** Opening Input material block **
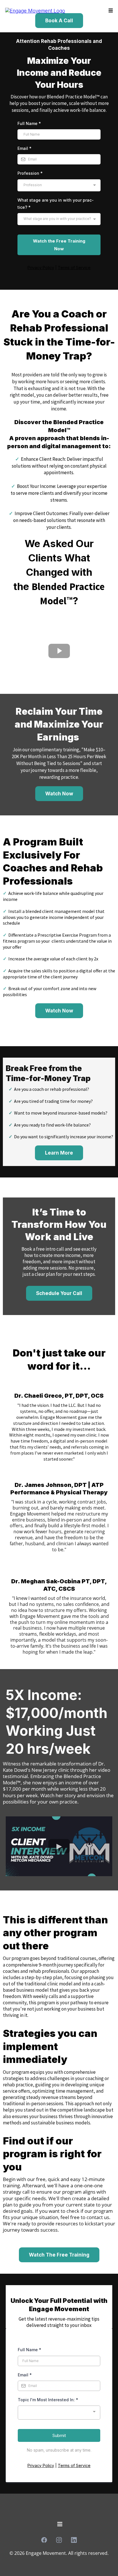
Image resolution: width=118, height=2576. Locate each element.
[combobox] (59, 185)
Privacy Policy (40, 2465)
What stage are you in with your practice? (55, 204)
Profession (30, 173)
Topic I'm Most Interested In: (48, 2399)
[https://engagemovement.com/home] (35, 10)
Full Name (29, 123)
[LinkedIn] (73, 2540)
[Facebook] (44, 2540)
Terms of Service (74, 2465)
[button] (110, 10)
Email (24, 148)
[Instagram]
** Closing Input material block **
Print every line of the material above exactly as it reads, skipping the pictures.

Image resolution: width=118, height=2576. Locate each element.
[combobox] (59, 185)
Privacy Policy (40, 2465)
What stage are you in with your practice? (55, 204)
Profession (30, 173)
Topic I'm Most Interested In: (48, 2399)
[https://engagemovement.com/home] (35, 10)
Full Name (29, 123)
[LinkedIn] (73, 2540)
[Facebook] (44, 2540)
Terms of Service (74, 2465)
[button] (110, 10)
Email (24, 148)
[Instagram]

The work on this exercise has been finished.